On a pourtant continué quand même à pratiquer des sacrifices sanglants pendant encore des siècles. Dieu use de patience envers nous ; comme dit Pierre, « Pour lui, mille ans sont comme un jour ».
La deuxième étape, c’est Moïse qui l’a fait franchir à son peuple : il a gardé les rites ancestraux, les sacrifices d’animaux, mais il leur a donné un sens nouveau. Désormais, ce qui comptait, c’était l’alliance avec le Dieu libérateur.

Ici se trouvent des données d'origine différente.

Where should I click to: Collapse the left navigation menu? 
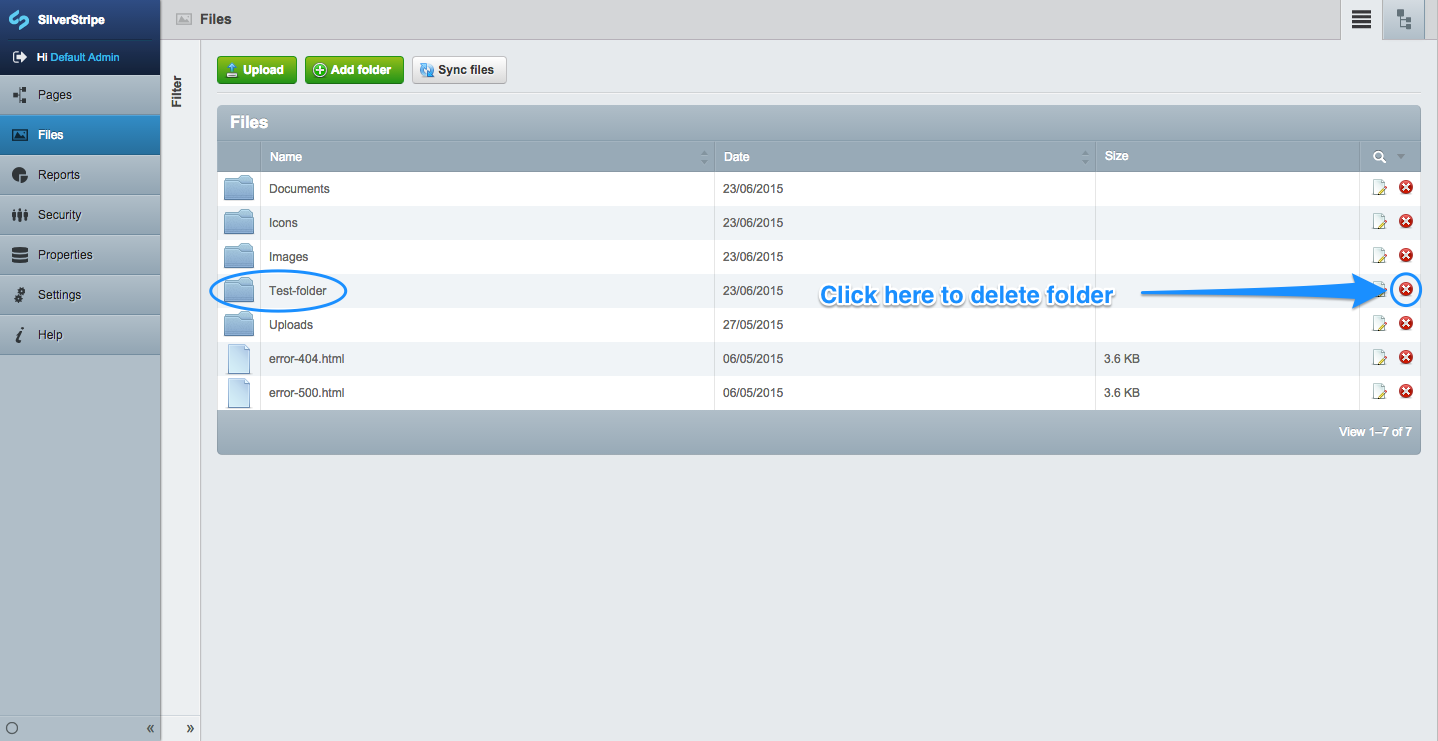point(150,728)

Puis est venue toute la pédagogie des prophètes : pour eux, l’important, bien plus que l’offrande elle-même, c’est le cœur de celui qui offre, un cœur qui aime. Et ils n’ont pas de mots trop sévères pour ceux qui maltraitent leurs frères et se présentent devant Dieu, les mains chargées d’offrandes. « Vos mains sont pleines de sang » dit Isaïe (sous-entendu : « Le sang des animaux sacrifiés ne cache pas aux yeux de Dieu le sang de vos frères maltraités. ») (Is 1, 15) Et Osée a cette phrase superbe que Jésus lui-même a rappelée : « C’est la miséricorde que je veux et non les sacrifices. » (Os 6, 6) Michée résume magnifiquement cette leçon : « On t’a fait savoir, ô homme, ce qui est bien, ce que ton Dieu réclame de toi. Rien d’autre que de respecter le droit et la justice et de marcher humblement avec ton Dieu. » (Mi 6, 8)

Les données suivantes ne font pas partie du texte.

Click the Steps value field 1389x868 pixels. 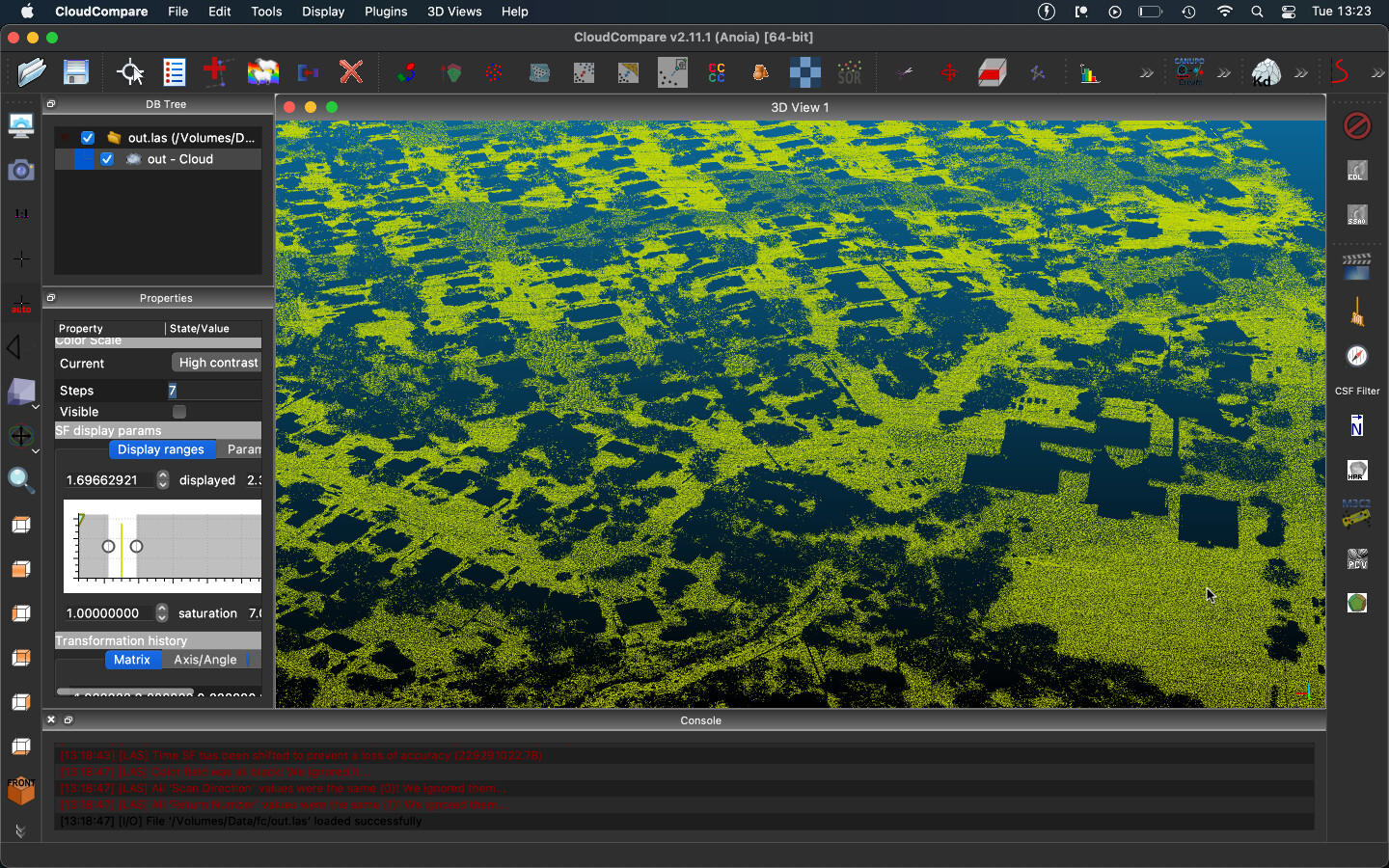coord(214,391)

L’étape finale de cette pédagogie, ce sont les fameux chants du Serviteur du deuxième Isaïe : à travers ces quatre textes, on découvre ce qu’est le véritable sacrifice que Dieu attend de nous ; sacrifier, (faire du sacré) entrer en communion avec le Dieu de la vie, ce n’est pas tuer ; c’est vivre, et faire vivre nos frères en devenant serviteurs.
Le Nouveau Testament présente souvent Jésus comme ce Serviteur annoncé par Isaïe ; sa vie est tout entière donnée depuis son entrée dans le monde, comme dit la lettre aux Hébreux ; sa vie tout entière est le sacrifice parfait tel que la Bible a essayé de l’inculquer à l’humanité. « Le pain que je donnerai, c’est ma chair donnée pour que le monde ait la vie. » Et désormais, dans la vie donnée du Christ, nous accueillons la vie même de Dieu : « De même que le Père qui est vivant m’a envoyé, et que moi je vis par le Père, de même aussi celui qui me mangera vivra par moi. »
La dernière conversion qui nous reste à faire, c’est de ne plus chercher à « faire » du sacré, mais à accueillir la Vie que Dieu nous donne.